══ TEXT EXTRACT

Jun 29, 2010

Paradise Now (2005) - Palastine

Nominated for Oscar-2006 Best Foreign Language Film of the Year


http://www.imdb.com/title/tt0445620/

Plot & Summary
The movie involves two days in the lives of Said (Kais Nashef) and Khaled (Ali Suliman), two Palestinians, who are recruited to cross into Israel and blow themselves up. They are not shown as fanatics. They prepare for their task as one would prepare for any difficult assignment. The organization that supports them provides training, encouragement, praise, shaves and haircuts, suits and ties, a ceremonial dinner, and a chance to make videos that will be shown on television. On his video, Said articulates the Palestinian position, expressing anger that the Israelis have stolen the status of victims he believes belongs by right to his own people. Does this speech make the film propaganda, or does it function simply as a record of what such a man would say on such an occasion? I'm not sure it matters. If we are interested in a film that takes us into the lives of suicide bombers, we must be prepared to regard what we find there. Certainly what Said says will not come as a surprise to any Israeli. It's simply that they disagree.

════

▸ **SHORT TASK 1**
Summarize the Paradise Now review in two sentences.
▸ **SHORT TASK 2**
List everything the Paradise Now review says the supporting organization provides to the two men.
▸ **SHORT TASK 3**
Carry on with the Paradise Now review from its final sentence.

══ ENTRIES SHOWN

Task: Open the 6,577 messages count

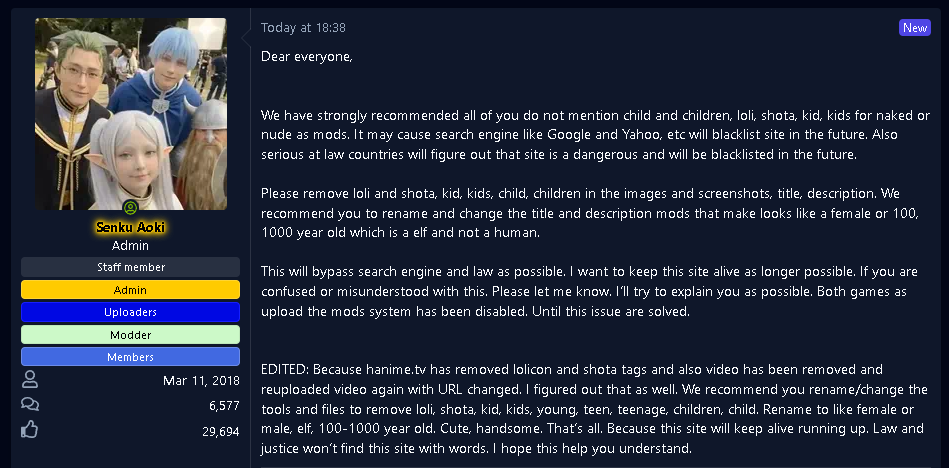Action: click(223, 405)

════
══ ENTRIES SHOWN

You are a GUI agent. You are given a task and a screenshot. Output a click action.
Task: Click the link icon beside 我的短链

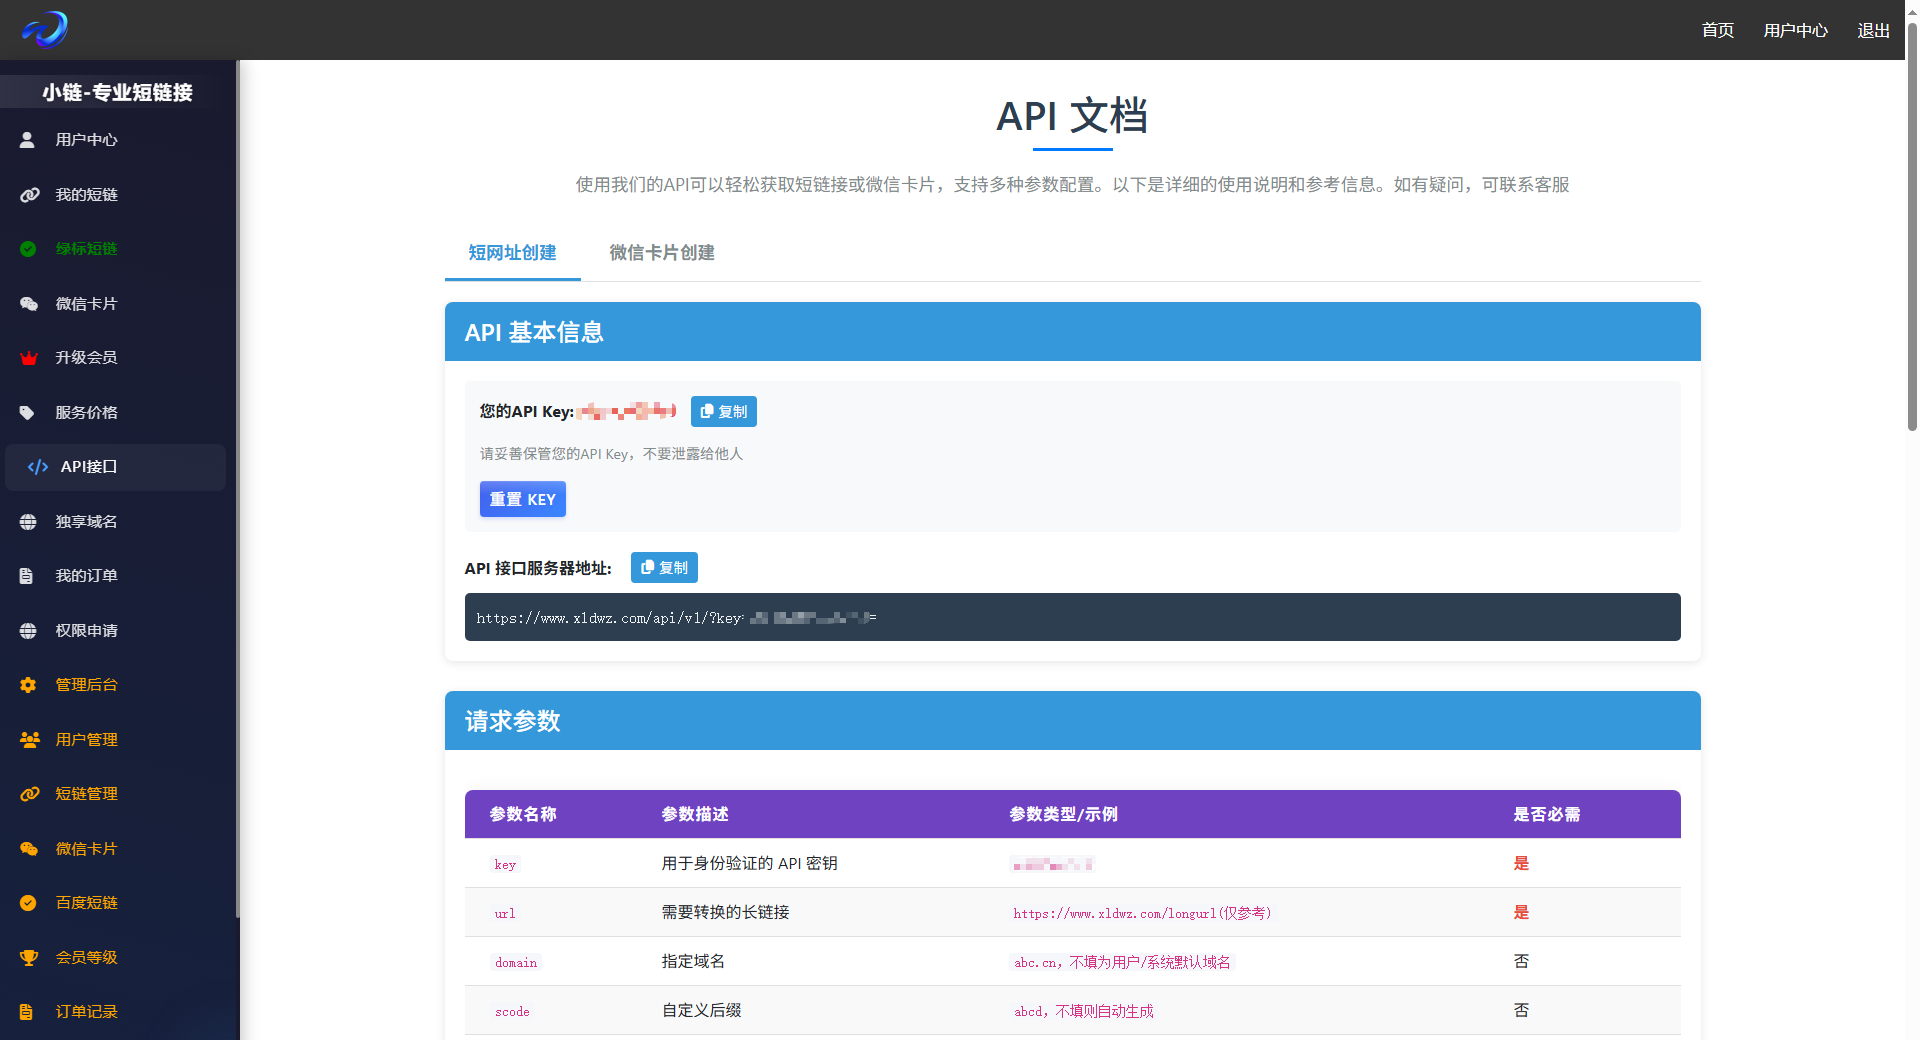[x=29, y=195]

════

▸ **EXPECTED ANSWER 1**
Paradise Now, a 2005 film nominated for the 2006 Oscar for Best Foreign Language Film, covers two days in the lives of Said and Khaled, two Palestinians recruited to cross into Israel and blow themselves up. They are not shown as fanatics, and when Said states the Palestinian position in his video, the writer asks whether that makes the film propaganda and decides it may not matter.

▸ **EXPECTED ANSWER 2**
- training
- encouragement
- praise
- shaves and haircuts
- suits and ties
- a ceremonial dinner
- a chance to make videos that will be shown on television

▸ **EXPECTED ANSWER 3**
We may disagree, too, and yet watch the film with a fearsome fascination. The director and co-writer, Hany Abu-Assad, uses the interesting device of undercutting the heroism of his martyrs with everyday details. During one taping of a farewell message, the camera malfunctions. During another, one of the bombers interrupts his political sermon with a personal shopping reminder for his mother. Then there is the matter of the woman Suha (Lubna Azabal); she and Said are beginning to love each other. A Palestinian born in France and raised in Morocco, she has great status in the Palestinian community because she is the daughter of Abu Assam, a revered leader. But she is not an advocate of suicide bombs. Influenced no doubt by the skepticism of the West, she questions terrorist acts on both theological and practical grounds: Islam forbids suicide, and she wonders if one qualifies as a martyr if one has martyred oneself.

The director is himself a Palestinian, born in Israel; his crew included Palestinians, Israelis and Westerners, and during the filming was reportedly threatened by both sides in the conflict. It hardly matters, in a way, which side Abu-Assad's protagonists are on; the film is dangerous because of its objectivity, its dispassionate attention to the actual practical process by which volunteers are trained and prepared for the act of destruction.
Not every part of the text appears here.